Doug Unis: There are so many places in our pipeline and in our technology where AI can be plugged in. Kamran just touched on some of the technical stuff. But even on the clinical side, while I was talking earlier about just aligning knees and figuring out if everybody doesn’t get a straight knee anymore, like what’s the right target. And there’s a lot of discussion about that, like what — where should you put an individual’s knee if not like in this straight line that we’ve always done. An AI can really be used in that sense to figure out like to drive where do we — looking at a particular patient, where do we — what’s the right target for that patient? I think the — it’s a very rich environment for using AI in that sense and something that will get better as we do more cases, and as the technology matures, as we get more CAT scans, more imaging, more surgical data, et cetera. Really exciting opportunity.

Benjamin Sexson: Yes, this is an interesting one from Stuart [Indiscernible] but he says there are people who want to see it fail. They have deep pockets and then they pick up the IP in a fire sale. I — Stuart, I know I’m an optimist. I know Doug is an optimist, I know Kamran is too, I know — we really believe in trying to — we believe that the standard-of-care in orthopedics that if you look at the market, right, and this is true of any oligopoly. What happens with oligopolies, it can happen is you can really have two things that I think are not positive. One is you really basically have no new market entrants, right? It’s very difficult for new market entrants. And you can start to have, in our view, over time a complacency where the — these incentives to actually try and change things and make things better and try and really push the ball, the economic incentives start to not be there anymore, right?

Is it really — is there really an economic incentive to take away the barriers to entry for new players, right? We actually had just-in-time implants. Is that really what’s best for incumbent players that already have billions and billions of dollars to fund the working capital? So, that’s true. But on the other hand, what we care about and why we’re doing this as patients. So, we fundamentally believe that. And there may be many people who think what motivates us is we’re just trying to get rich or we’re just trying to whatever. And I can tell you right now that, that is not the motivation of this company. The motivation of this company is to try and advance the standard-of-care for patients. That’s really why we’re here, what we’re trying to do.

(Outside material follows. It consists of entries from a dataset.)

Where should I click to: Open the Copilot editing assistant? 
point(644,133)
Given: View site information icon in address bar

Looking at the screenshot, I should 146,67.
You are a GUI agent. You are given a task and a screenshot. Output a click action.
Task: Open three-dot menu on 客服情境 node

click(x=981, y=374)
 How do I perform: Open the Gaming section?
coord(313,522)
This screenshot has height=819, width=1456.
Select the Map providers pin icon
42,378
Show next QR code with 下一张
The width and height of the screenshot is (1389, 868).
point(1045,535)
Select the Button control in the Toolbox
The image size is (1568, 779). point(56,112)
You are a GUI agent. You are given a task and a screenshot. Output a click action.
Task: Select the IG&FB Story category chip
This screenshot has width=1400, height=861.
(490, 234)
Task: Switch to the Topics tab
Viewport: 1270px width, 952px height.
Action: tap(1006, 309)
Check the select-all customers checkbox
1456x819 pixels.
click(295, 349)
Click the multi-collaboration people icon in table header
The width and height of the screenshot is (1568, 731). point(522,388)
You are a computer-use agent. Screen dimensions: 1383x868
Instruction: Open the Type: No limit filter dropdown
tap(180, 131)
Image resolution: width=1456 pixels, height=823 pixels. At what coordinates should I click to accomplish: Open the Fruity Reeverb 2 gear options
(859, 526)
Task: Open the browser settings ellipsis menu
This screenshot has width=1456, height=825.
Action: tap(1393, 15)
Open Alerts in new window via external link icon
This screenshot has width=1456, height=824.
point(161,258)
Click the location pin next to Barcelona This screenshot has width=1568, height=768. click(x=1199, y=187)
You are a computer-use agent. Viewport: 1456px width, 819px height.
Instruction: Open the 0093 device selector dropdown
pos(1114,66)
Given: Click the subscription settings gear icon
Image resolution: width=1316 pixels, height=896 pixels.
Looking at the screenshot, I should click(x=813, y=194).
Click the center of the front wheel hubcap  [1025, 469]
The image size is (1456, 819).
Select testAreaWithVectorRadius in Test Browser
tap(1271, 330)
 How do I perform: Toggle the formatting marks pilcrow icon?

And failure to me would be we fail to develop a product that does that. And every decision we’ve made from an engineering perspective has been to try and make things more accurate, make things faster, make things easier to use, drive utilization of robotics. We believe that the utilization of robotics will help patients. And I’m going to stick my neck out one level further. Every robot company that we’re aware of on the market has tried to be target-agnostic. So, robot companies have basically tried to say, okay, surgeon, do whatever you want to do. If you want to do a mechanical knee, do a mechanical knee. If you want to do a personalized knee, do a personalized knee. We’re just here selling an instrument. That’s not the view we’re taking.